I know, I know, patience is supposed to be a virtue, I guess I'm just not feeling very virtuous right now... *sigh* There are 18 more days until we know what we're having, but most importantly to know that everything is okay with our little one... 18 days doesn't seem that long when you say it, but in reality it feels like a year away.
I had a dream about our baby a few nights ago. It was a pretty strange dream, but it left me with a good feeling. Here's how it went: We went in for the delivery and something went wrong, they had to put me under and I missed the whole birth. Once I came around from the amnesia, I remember I was mad at AJ for some reason cause he got to see it happen and I didn't. Then they brought our little boy in (that's right it was a boy in my dream. Maybe it's prophetic.:-D) I remember breast feeding for the first time and I remember that it hurt, but I also was overwhelmed with the strongest feelings of love...it was like nothing I've ever felt before.... I woke up and even though I've loved this baby from the moment s/he was conceived, that love seemed to grow by like a million times after this dream. I can only imagine how I'm going to feel when I'm holding him/her in my arms.
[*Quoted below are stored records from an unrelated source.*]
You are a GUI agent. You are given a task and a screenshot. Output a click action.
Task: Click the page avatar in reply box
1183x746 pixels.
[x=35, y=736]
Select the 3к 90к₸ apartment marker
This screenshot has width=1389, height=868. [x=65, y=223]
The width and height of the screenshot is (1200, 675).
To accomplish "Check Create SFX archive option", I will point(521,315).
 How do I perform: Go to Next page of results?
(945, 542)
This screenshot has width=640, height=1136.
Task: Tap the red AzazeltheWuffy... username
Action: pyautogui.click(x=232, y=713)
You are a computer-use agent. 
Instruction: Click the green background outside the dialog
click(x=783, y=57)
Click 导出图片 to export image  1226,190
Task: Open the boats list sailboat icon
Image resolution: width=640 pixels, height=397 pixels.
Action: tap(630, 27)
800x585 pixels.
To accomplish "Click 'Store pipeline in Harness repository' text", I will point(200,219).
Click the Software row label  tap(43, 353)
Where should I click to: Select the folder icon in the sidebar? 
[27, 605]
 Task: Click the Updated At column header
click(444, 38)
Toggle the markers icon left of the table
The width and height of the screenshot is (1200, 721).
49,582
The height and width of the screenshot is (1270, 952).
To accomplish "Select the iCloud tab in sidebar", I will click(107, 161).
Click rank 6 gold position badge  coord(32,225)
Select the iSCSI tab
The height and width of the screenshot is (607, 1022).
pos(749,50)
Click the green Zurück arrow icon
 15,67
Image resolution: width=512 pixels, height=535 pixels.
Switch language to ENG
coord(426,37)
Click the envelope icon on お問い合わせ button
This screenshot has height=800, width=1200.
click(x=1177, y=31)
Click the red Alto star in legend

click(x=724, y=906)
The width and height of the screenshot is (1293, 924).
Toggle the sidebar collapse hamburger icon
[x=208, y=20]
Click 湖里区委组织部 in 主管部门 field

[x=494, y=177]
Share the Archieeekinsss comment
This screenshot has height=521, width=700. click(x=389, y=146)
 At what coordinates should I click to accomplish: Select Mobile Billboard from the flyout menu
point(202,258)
In other news, I have my physical therapy appointment on Wednesday, not sure what to expect at that. I'm hoping they can do something for my headaches... the last few days they have been a little bit better, I've been able to make it through the day at least without needing Tylenol to survive, so I'm really hoping that that's a sign that my body is getting used to the hormones. We'll have to see.
I also got into a little fender bender a few days ago. Scary for that to happen when your pregnant, I was so terrified for the baby, even though it was only a little bump in reality it was still scary. Basically I slid down a hill because of some ice and hit a car stopped at the red light. Luckily I hit someone I work with so it was someone who at least understands.